======== Input for this task
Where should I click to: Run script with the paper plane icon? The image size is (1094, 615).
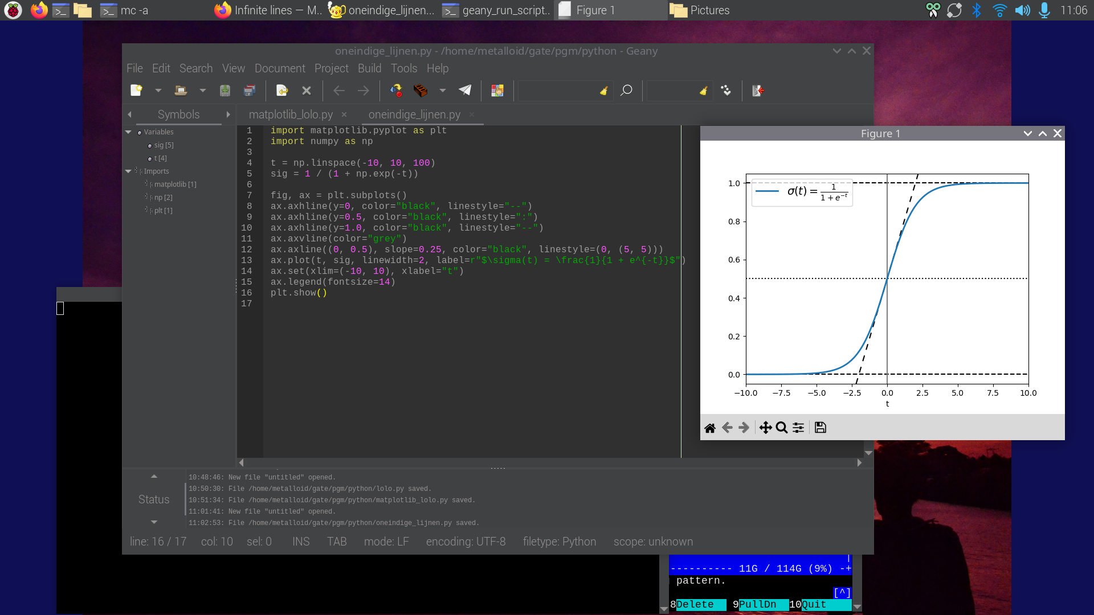(x=465, y=91)

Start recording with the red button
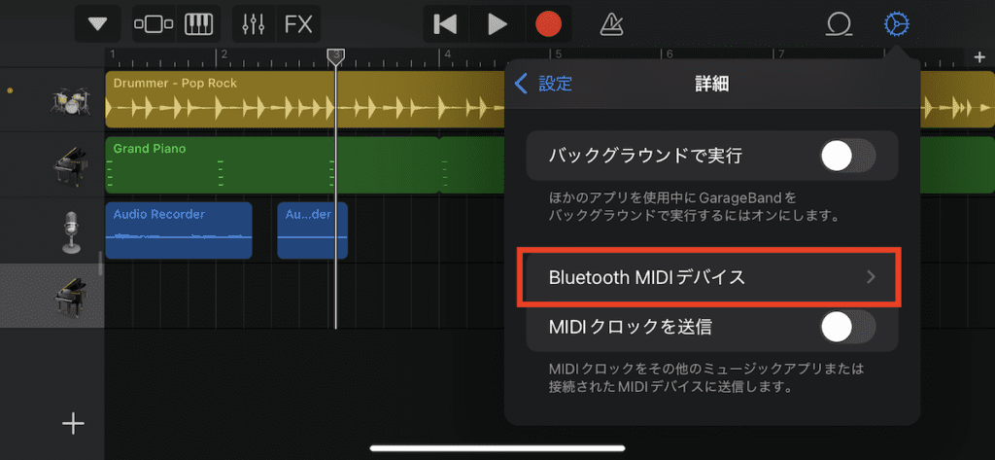[x=549, y=24]
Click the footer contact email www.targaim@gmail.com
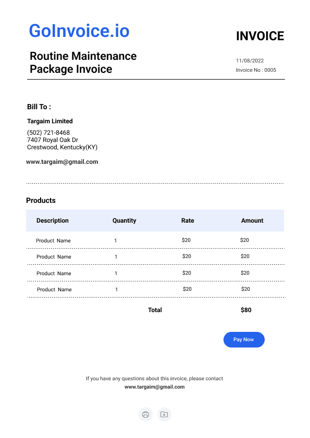Screen dimensions: 310x438 (x=154, y=387)
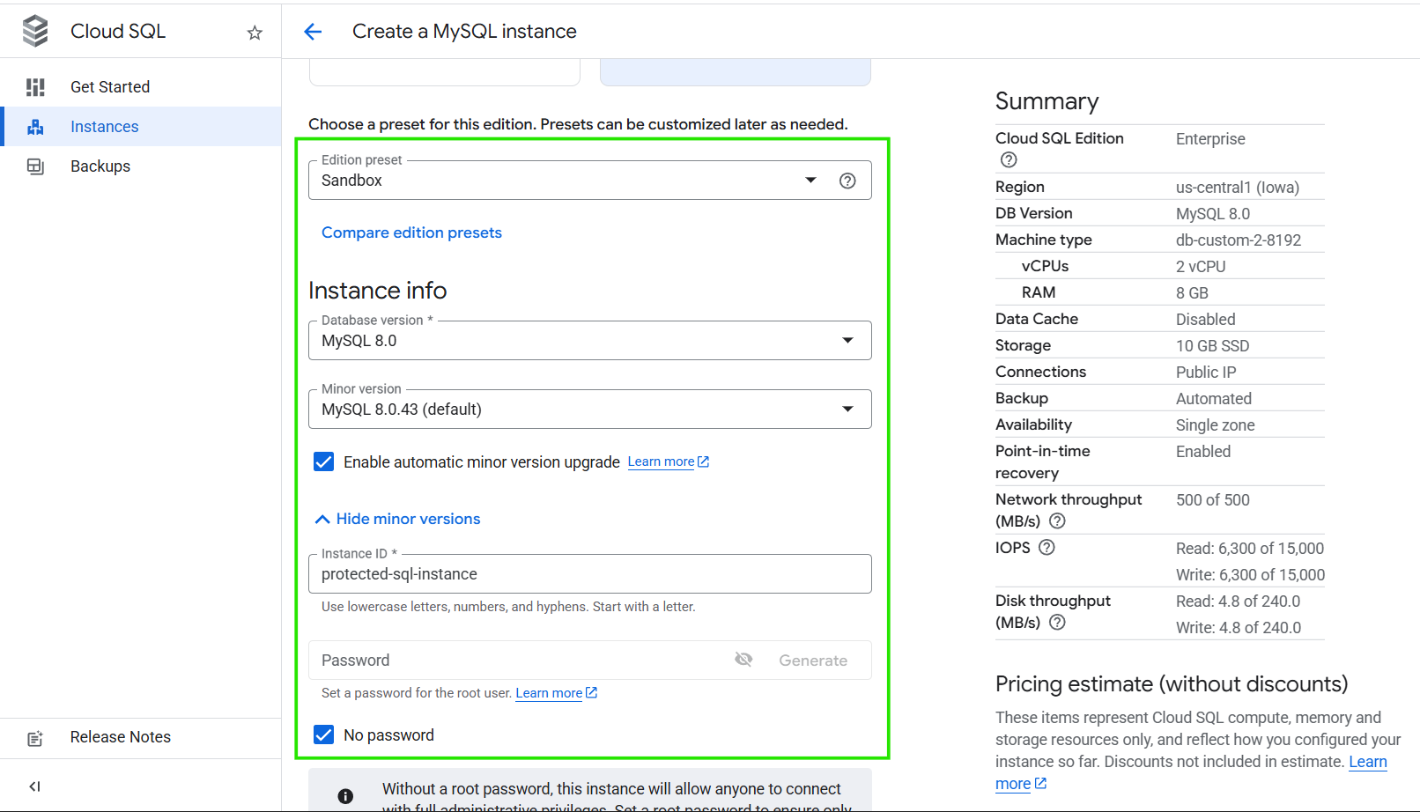Click the Disk throughput help icon
Viewport: 1420px width, 812px height.
(x=1057, y=623)
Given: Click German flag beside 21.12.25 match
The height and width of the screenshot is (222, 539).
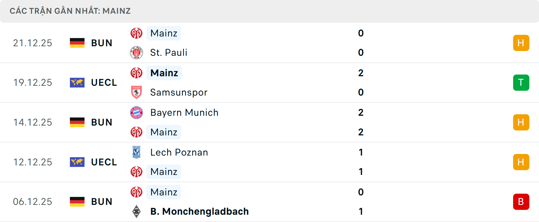Looking at the screenshot, I should (x=77, y=43).
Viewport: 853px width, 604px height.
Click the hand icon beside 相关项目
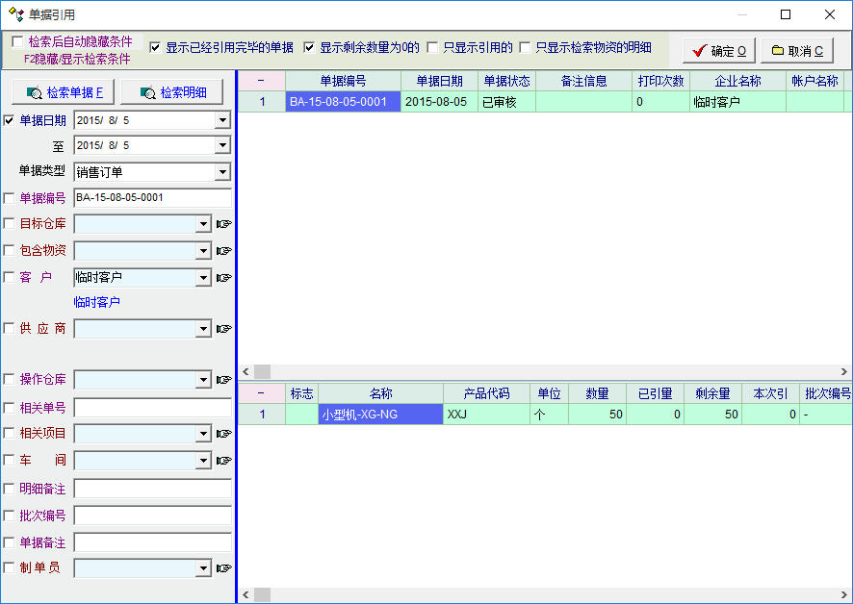coord(223,434)
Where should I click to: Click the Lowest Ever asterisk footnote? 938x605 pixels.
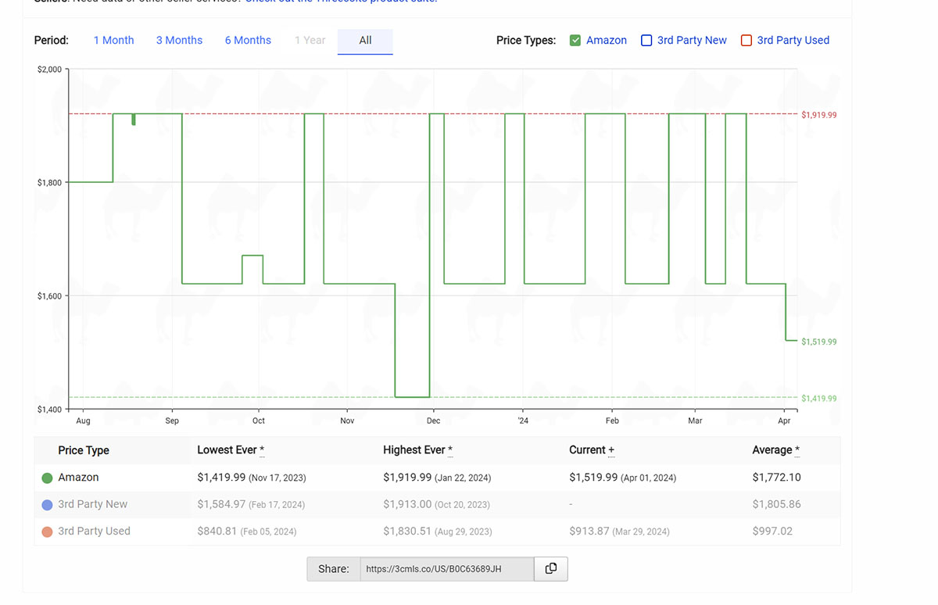260,450
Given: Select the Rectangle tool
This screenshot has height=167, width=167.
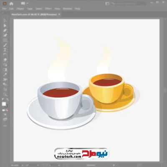Looking at the screenshot, I should pos(5,40).
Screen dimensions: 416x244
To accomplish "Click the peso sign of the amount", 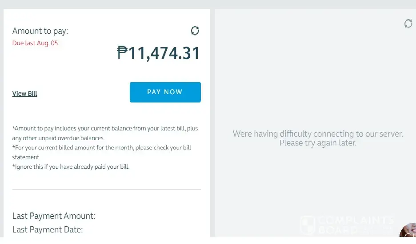I will 122,53.
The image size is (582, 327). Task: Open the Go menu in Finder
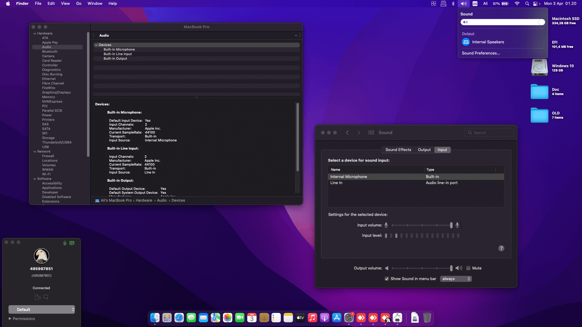coord(79,3)
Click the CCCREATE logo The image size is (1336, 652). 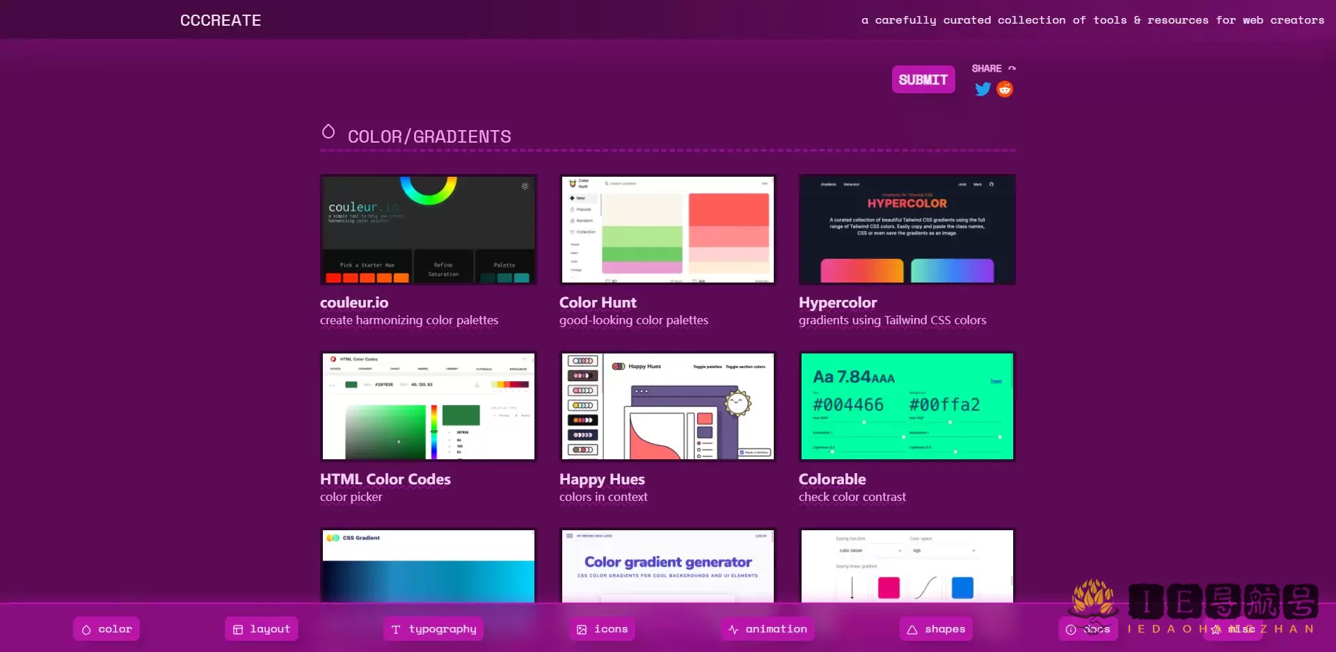[221, 19]
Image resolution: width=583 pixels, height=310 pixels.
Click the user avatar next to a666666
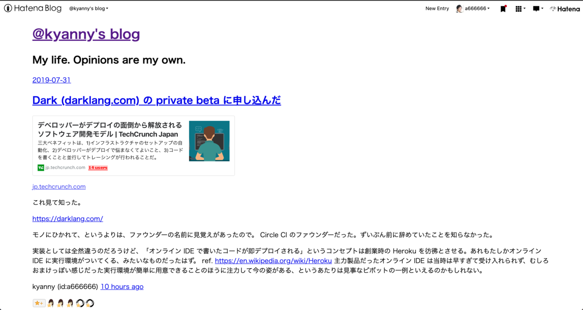click(x=459, y=8)
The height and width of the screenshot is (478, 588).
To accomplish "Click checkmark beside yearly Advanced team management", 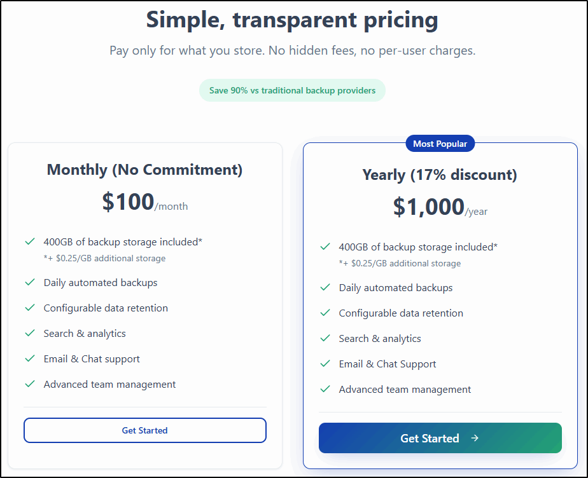I will (x=325, y=389).
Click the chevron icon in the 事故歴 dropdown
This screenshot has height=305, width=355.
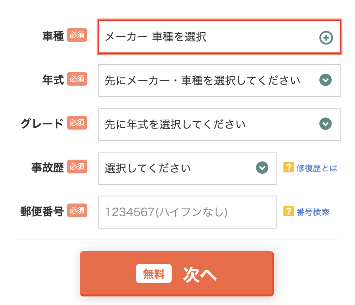click(262, 168)
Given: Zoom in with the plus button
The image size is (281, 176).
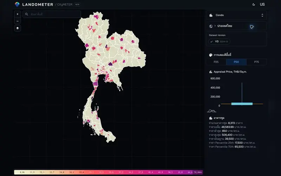Looking at the screenshot, I should [17, 14].
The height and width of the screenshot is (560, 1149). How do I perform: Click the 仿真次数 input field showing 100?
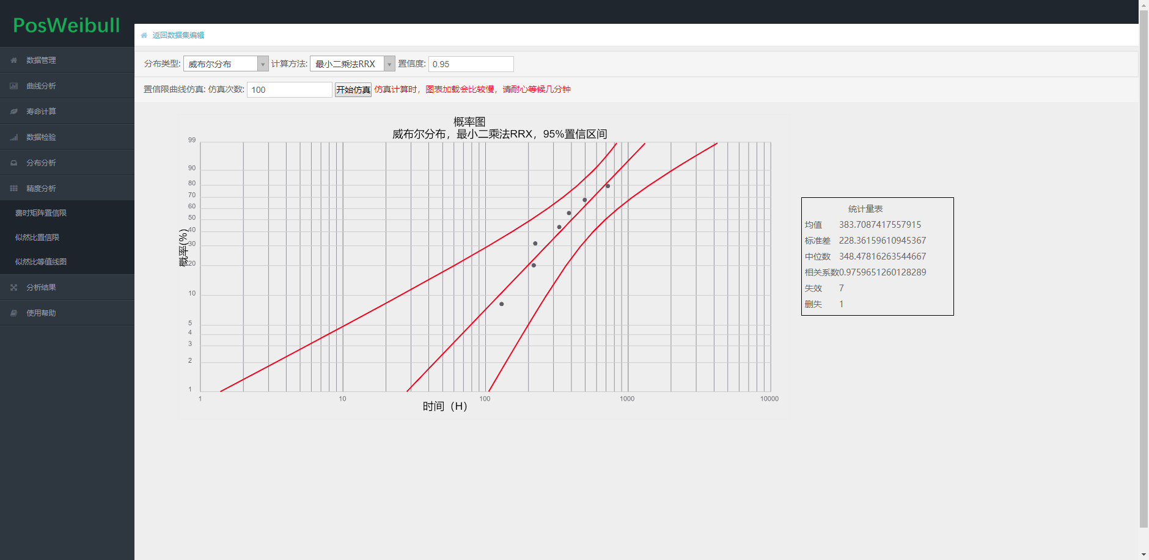tap(288, 89)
================
▸ **What to produce**
Replace "button" with "icon" in the stretch of data from the line containing "Start recording with the red button" through the line containing "Looking at the screenshot, I should pos(5,40).", and return only those lines with everything else unchanged and the pictures left out.

▸ **Correct result**
Start recording with the red icon
[x=549, y=24]
Click the footer contact email www.targaim@gmail.com
Screen dimensions: 310x438 (x=154, y=387)
Click the Disk throughput help icon
Viewport: 1420px width, 812px height.
(x=1057, y=623)
Given: Click German flag beside 21.12.25 match
The height and width of the screenshot is (222, 539).
Looking at the screenshot, I should (x=77, y=43).
Viewport: 853px width, 604px height.
Click the hand icon beside 相关项目
coord(223,434)
Where should I click to: Click the Lowest Ever asterisk footnote? 938x605 pixels.
260,450
Given: Select the Rectangle tool
This screenshot has height=167, width=167.
Looking at the screenshot, I should pos(5,40).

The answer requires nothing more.